By Becky Rolland
Seniors are prone to heat-related illness for three reasons:
- Their bodies do not adjust well to sudden changes in temperature.
- They are more likely to have a chronic medical condition that upsets normal body responses to heat.
- They are more likely to take prescription medicines that impair the body’s ability to regulate its temperature.
Heat Stroke Warning Signs
The first sign of danger is lack of sweat. Perspiration acts as a cooling mechanism for your body. On hot, humid days, evaporation is slowed and your body may not be able to keep itself cool.
Other warning signs:
• Pale skin
• Fatigue, weakness
• Dizzy or nauseous
• Rapid pulse
• Fast, shallow breathing
• Muscle weakness, cramps
Avoid the Heat
Never leave a person in a parked car in warm or hot weather, even if the windows are cracked or the car is in shade.
Take it easy during the hottest parts of the day. If you can’t avoid strenuous activity in hot weather, drink fluids and rest frequently in a shady spot.
If you are in a new location, allow yourself several weeks for your body to adjust. People who are not used to hot weather are especially susceptible to heat-related illness.
If you take medications or have a condition that increases your risk of heat-related problems, avoid the heat.

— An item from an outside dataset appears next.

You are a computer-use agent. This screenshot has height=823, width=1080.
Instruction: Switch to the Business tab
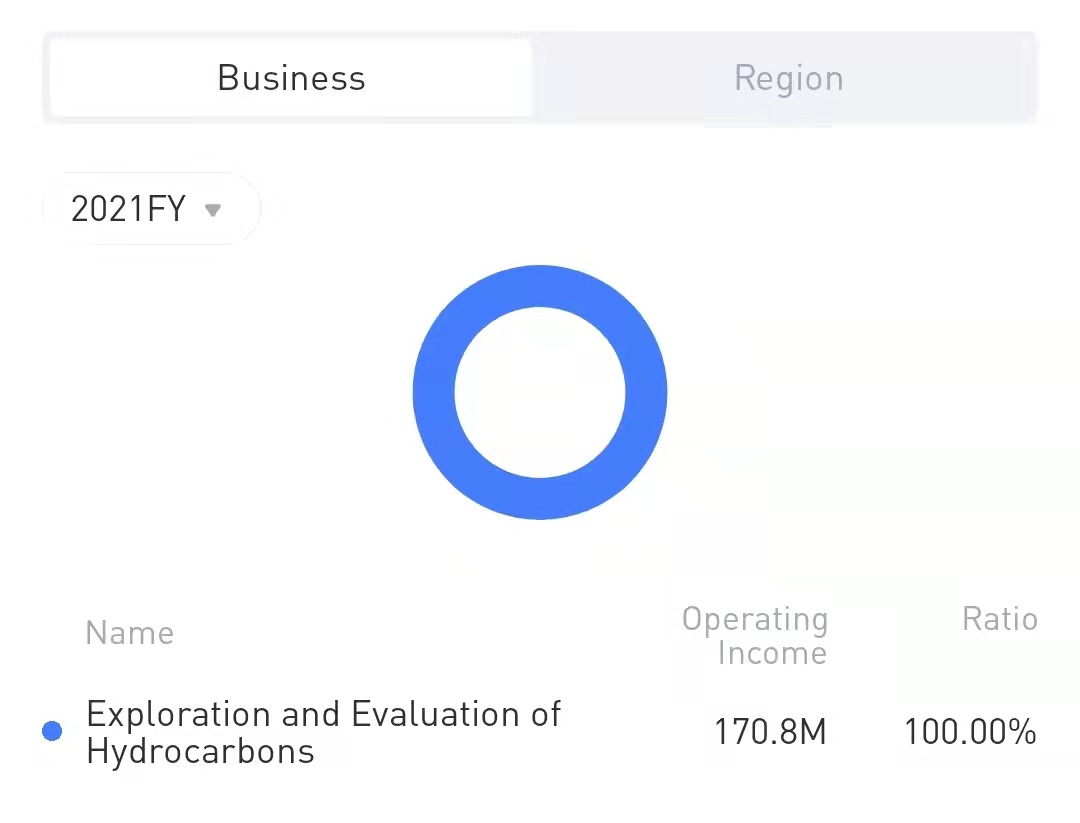click(x=291, y=78)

Be extra careful when the heat index is 90 degrees or above. Always drink plenty of water and avoid caffeine and alcohol.
• Wear loose fitting, lightweight clothing.
• Protect against sunburn with a wide-brimmed hat and sunglasses. Use a sunscreen with an SPF of at least 15. Apply generously every two hours — or more often if you’re swimming or sweating.
• Stay hydrated to help your body sweat and maintain a normal temperature.
• Take extra precautions with medications. Ask your doctor if your medicine puts you at risk for heat stroke.
People with heat stroke may have seizures or go into a coma and most also have a fever. If you suspect someone is having a heat stroke, call 911. After moving him to a cooler location, take off heavy clothing. Fan the body and wet it with a cool sponge. Encourage the individual to drink cool fluids. After a heat stroke, avoid hot conditions for about a week. Ask your doctor to tell you when it is safe to return to normal activities.